I viali scorrono come seta dai finestrini dell’utilitaria, prima grigi e deserti, poi sempre più colorati di nero e di azzurro. Mi lascia in Piazza della Scala, faccio a sportellate la Galleria finché non arrivo all’imboccatura di Piazza del Duomo.

E allora lo vedo.

Il Principe con il numero 22 che controlla di destro: una veronica su Van Buyten, una carezza di interno, e la palla che va ad insaccarsi sotto la traversa.

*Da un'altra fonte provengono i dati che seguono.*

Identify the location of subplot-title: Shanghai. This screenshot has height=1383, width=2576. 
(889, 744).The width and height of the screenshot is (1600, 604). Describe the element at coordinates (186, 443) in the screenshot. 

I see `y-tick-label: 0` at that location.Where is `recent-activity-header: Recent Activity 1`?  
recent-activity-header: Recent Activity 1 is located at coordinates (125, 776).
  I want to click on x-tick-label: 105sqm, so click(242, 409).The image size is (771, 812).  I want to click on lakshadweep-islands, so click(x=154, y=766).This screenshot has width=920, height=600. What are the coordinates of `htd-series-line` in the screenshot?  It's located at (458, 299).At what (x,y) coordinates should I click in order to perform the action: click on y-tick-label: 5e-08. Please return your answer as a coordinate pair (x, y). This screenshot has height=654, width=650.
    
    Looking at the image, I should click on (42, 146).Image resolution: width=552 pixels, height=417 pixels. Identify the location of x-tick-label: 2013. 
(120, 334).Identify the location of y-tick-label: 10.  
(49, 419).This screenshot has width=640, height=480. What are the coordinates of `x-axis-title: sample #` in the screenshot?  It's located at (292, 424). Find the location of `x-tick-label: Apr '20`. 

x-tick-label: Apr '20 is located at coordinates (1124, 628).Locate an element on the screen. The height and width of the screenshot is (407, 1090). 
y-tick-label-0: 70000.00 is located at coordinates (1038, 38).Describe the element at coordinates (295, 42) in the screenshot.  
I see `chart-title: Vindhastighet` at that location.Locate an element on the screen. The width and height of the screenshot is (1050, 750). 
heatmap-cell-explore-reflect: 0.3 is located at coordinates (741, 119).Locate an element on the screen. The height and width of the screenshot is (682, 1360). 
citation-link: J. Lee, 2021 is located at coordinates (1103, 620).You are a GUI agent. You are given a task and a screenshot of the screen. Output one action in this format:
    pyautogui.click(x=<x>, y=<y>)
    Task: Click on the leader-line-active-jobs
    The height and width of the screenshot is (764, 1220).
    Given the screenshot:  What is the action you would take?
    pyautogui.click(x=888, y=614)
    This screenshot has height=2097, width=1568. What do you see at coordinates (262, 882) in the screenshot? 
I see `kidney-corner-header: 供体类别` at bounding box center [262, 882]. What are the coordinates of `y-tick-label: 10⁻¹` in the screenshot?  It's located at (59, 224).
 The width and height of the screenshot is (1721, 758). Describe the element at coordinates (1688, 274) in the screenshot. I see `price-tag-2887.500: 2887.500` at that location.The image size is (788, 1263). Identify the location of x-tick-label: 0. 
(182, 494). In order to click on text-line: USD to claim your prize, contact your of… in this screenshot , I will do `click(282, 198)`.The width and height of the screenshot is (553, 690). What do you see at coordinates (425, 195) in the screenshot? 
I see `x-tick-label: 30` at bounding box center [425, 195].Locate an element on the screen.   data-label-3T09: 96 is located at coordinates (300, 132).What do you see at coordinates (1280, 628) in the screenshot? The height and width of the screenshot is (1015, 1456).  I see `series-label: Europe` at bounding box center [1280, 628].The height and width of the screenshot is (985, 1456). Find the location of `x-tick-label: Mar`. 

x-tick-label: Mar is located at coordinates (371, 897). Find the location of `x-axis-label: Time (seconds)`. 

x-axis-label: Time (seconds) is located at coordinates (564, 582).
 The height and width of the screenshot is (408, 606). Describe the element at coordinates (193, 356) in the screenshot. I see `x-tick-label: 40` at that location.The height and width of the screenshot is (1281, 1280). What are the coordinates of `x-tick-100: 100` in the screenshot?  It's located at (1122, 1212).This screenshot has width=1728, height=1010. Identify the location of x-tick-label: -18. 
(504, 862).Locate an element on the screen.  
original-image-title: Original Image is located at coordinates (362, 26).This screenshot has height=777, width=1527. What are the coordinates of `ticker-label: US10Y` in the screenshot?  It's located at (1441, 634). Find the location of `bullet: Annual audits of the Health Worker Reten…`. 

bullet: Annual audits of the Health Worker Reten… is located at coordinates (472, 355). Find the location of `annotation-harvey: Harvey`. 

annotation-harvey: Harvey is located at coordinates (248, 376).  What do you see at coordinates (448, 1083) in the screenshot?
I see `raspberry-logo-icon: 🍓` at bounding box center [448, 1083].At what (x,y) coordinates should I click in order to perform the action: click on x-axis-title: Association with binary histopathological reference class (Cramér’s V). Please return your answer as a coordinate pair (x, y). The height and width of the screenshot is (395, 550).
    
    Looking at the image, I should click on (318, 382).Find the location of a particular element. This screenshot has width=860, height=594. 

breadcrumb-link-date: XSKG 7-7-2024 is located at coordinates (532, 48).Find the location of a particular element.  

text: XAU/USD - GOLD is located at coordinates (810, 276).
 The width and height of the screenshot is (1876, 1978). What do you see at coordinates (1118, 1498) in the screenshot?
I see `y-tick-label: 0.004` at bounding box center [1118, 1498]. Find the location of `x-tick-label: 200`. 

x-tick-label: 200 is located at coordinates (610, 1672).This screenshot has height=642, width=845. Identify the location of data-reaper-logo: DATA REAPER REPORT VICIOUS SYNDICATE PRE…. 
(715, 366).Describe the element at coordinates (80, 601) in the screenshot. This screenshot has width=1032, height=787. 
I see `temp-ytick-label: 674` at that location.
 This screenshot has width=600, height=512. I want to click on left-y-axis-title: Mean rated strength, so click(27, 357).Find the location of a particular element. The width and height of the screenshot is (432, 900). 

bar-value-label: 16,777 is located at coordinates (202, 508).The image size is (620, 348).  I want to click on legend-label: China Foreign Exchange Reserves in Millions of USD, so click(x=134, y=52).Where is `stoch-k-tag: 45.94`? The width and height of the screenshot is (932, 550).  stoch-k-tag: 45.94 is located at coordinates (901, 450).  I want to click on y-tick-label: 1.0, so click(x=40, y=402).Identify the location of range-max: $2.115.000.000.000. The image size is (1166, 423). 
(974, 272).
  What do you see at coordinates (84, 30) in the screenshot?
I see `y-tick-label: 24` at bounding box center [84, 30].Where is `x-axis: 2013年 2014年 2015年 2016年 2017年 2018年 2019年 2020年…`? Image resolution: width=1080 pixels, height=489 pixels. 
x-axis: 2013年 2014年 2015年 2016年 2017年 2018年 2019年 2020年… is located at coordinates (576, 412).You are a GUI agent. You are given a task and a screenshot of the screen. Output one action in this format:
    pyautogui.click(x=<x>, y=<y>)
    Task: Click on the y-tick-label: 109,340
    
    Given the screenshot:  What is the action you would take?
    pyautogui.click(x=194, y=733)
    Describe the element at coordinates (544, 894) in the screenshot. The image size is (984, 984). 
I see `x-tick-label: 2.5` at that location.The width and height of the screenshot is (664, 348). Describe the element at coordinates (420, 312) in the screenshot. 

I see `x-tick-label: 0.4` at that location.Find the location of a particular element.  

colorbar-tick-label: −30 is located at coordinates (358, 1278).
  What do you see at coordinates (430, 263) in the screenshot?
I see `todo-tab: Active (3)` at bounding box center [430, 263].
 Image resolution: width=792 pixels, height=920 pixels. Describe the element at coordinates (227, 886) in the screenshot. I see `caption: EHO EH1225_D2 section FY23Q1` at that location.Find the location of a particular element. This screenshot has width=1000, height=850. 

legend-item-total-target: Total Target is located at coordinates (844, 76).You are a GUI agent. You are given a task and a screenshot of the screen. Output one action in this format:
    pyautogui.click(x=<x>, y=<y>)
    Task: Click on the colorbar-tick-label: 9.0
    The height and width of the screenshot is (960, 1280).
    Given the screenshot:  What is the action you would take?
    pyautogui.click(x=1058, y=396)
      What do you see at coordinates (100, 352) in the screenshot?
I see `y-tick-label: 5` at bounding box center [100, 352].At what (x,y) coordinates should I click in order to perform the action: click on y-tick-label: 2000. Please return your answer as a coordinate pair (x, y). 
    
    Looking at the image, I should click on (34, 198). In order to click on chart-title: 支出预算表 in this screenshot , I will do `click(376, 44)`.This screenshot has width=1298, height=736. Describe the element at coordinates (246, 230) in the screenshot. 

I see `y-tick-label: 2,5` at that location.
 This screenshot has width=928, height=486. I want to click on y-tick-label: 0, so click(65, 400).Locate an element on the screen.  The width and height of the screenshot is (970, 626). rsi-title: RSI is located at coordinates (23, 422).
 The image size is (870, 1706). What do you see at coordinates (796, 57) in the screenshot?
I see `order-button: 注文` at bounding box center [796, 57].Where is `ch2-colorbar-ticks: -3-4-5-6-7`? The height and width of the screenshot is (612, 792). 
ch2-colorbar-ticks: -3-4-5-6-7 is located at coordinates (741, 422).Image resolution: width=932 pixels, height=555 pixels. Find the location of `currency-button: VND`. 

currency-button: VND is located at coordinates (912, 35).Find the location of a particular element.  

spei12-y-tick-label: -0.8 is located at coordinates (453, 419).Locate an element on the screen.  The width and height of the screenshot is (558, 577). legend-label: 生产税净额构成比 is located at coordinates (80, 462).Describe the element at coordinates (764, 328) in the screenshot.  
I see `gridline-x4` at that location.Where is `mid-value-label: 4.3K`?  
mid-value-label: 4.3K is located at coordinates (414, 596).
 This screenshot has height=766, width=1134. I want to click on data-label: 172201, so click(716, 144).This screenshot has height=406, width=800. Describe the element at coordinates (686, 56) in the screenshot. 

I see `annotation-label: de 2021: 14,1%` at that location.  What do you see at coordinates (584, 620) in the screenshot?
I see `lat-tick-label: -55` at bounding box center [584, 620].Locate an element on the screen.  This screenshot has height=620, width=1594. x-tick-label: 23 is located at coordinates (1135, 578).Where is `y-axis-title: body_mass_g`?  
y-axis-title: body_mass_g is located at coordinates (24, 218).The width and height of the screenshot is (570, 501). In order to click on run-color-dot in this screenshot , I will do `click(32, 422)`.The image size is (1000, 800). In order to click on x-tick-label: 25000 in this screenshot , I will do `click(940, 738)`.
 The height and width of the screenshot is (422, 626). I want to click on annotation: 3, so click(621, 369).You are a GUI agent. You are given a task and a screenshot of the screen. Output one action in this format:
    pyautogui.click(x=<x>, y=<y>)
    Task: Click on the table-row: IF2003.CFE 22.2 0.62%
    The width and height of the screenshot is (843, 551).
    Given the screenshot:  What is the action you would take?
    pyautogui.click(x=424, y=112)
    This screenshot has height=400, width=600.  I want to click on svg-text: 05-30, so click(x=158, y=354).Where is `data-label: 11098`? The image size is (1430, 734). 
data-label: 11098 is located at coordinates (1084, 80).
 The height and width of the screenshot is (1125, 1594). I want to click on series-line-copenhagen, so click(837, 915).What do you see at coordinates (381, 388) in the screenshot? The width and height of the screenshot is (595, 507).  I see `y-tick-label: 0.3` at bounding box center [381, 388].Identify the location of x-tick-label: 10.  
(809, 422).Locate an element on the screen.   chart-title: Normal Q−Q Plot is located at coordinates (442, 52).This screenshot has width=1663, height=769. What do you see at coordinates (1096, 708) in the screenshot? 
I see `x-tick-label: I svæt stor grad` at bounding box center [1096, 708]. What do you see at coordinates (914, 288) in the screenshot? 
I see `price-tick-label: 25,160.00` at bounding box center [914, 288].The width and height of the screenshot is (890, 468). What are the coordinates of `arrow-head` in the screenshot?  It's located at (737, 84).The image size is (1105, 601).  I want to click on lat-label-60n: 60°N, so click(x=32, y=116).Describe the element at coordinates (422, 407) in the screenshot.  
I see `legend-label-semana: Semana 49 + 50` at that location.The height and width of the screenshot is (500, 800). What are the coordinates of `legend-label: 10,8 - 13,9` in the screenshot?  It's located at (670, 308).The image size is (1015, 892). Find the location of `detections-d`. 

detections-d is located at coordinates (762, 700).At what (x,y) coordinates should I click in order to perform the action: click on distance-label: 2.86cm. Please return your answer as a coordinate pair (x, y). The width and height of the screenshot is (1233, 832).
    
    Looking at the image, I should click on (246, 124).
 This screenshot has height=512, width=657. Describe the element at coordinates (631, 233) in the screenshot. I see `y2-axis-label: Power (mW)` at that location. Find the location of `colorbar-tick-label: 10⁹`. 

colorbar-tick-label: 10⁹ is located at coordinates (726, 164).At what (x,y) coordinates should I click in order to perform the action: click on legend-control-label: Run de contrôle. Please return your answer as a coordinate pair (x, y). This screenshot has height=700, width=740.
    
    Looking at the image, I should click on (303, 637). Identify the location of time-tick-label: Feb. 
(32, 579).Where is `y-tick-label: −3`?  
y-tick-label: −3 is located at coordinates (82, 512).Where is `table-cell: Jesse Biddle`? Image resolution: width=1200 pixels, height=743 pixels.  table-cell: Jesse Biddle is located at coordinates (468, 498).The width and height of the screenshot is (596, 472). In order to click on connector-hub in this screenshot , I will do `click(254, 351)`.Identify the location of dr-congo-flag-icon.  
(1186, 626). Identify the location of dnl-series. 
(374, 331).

La Coppa. Il sogno che si realizza.

Un grido mi squarcia il petto: “Non lasciarmi solo, dolce Principe. Non lasciarmi solo”.

Mentre Zanetti solleva quella Coppa al cielo di Madrid, mentre la gente balla di felicità in Piazza Duomo, sento la vibrazione del cellulare. È il medico senza pietà. Mi deve dire che mio figlio si è addormentato proprio in quel momento. Ma mi deve dire anche un’altra cosa: “Non ne sono sicuro. Ma prima di addormentarsi…ha sorriso”.

Io ci credo, a quel sorriso, perché abbiamo realizzato il nostro sogno, e lo abbiamo realizzato insieme. Sono io che adesso sono rimasto da solo, sono io che non ho più sogni da realizzare. Vorrei proporre una risposta sensata al medico senza pietà, ma le parole mi muoiono in gola.

Riesco solo a guardare il cielo: senza pioggia e con tante stelle, sopra le guglie del Duomo, la bandiera nerazzurra e lo scintillare della Madonnina.

Riesco solo a guardare il megaschermo, e la corsa di quella maglia numero 22.

Riesco solo a dire: “Buonanotte, dolce Principe”.